_TEXT SHOWN_.
--- BEGIN ---
# Regional Forums > United States > South US >  North Carolina Reptile Keepers!

## BloodyBaroness

I know you guys are out there!! 

I'll get the ball rolling. 

Autumn
Concord, NC
Snakes I work with: Ball Pythons (Breed) Corns Snakes (Breed) Kings/Milks (Keep)

----------


## PythonChick

I'll play. Come on NC, I know there are more of us on here!

Emily
Raleigh NC
Breed Ball Pythons, Keep one grumpy Beardie!

----------


## FatBoy

Frankie
Clarkton, NC
Ball Pythons

----------


## BloodyBaroness

Whoot!

I hate I missed the most recent show, I'd really like to get to know more NC herpers. Plus I'm a huge advocate of supporting my local breeders.

----------


## SNIKTTIME

Spencer
New York transplant =P then Garner, now Knightdale
Ball Pythons
Dumerils Boa
Arizona Mountain King
Bearded Dragons
Tons of Field Herping, photos only unless I get requests.
Been doing Pest Control for 9 years ( bedbugs have nightmares about me )
--- END ---
_SUPPLIED ENTRIES_.
--- BEGIN ---
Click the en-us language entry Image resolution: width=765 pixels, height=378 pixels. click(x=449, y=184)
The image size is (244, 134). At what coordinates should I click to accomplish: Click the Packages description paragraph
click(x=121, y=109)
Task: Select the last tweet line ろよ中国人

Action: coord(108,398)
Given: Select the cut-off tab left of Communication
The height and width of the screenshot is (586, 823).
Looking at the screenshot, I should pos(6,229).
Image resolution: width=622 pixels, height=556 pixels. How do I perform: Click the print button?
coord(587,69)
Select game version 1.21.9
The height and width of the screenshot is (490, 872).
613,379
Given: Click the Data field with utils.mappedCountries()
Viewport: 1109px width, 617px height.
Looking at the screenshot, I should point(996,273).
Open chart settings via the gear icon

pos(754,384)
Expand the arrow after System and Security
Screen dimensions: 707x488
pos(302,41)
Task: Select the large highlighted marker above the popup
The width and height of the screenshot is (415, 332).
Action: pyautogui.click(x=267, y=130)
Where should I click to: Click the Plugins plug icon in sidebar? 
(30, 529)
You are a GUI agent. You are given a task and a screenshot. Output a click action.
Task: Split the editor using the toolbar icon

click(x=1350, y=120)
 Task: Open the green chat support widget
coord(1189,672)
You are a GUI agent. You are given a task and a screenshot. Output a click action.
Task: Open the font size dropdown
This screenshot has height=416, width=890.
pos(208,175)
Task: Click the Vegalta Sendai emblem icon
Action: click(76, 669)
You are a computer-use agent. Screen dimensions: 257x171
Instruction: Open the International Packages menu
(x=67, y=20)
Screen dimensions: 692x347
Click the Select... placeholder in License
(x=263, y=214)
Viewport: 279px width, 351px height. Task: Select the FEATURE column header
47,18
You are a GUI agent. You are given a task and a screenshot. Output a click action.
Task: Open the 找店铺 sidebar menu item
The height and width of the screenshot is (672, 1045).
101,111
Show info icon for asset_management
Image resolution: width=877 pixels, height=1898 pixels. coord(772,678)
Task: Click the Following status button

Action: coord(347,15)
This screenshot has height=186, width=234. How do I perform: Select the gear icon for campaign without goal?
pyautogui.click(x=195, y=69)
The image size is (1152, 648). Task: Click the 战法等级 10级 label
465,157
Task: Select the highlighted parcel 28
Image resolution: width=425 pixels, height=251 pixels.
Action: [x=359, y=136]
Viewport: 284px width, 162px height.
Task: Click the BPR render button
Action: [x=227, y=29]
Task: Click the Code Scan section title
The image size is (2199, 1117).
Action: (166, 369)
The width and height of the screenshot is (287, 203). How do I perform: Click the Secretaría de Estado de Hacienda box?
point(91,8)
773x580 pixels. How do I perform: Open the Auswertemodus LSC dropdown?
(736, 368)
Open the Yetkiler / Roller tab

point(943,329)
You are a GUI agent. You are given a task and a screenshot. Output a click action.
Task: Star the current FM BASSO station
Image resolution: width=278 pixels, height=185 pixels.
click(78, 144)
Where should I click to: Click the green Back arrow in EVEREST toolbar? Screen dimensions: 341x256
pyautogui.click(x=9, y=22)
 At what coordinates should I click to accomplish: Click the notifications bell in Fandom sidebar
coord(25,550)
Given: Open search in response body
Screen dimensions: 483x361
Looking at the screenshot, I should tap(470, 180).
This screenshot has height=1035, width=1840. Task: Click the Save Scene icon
--- END ---
_LIST OF TASKS_.
(a) In the forum thread, how many years has Spencer been doing pest control?
(b) Reproduce the part of the forum thread that begins at the words "## SNIKTTIME" and stops after the words "nightmares about me )".

_SOLUTION LIST_.
(a) Nine years.

(b)
## SNIKTTIME

Spencer
New York transplant =P then Garner, now Knightdale
Ball Pythons
Dumerils Boa
Arizona Mountain King
Bearded Dragons
Tons of Field Herping, photos only unless I get requests.
Been doing Pest Control for 9 years ( bedbugs have nightmares about me )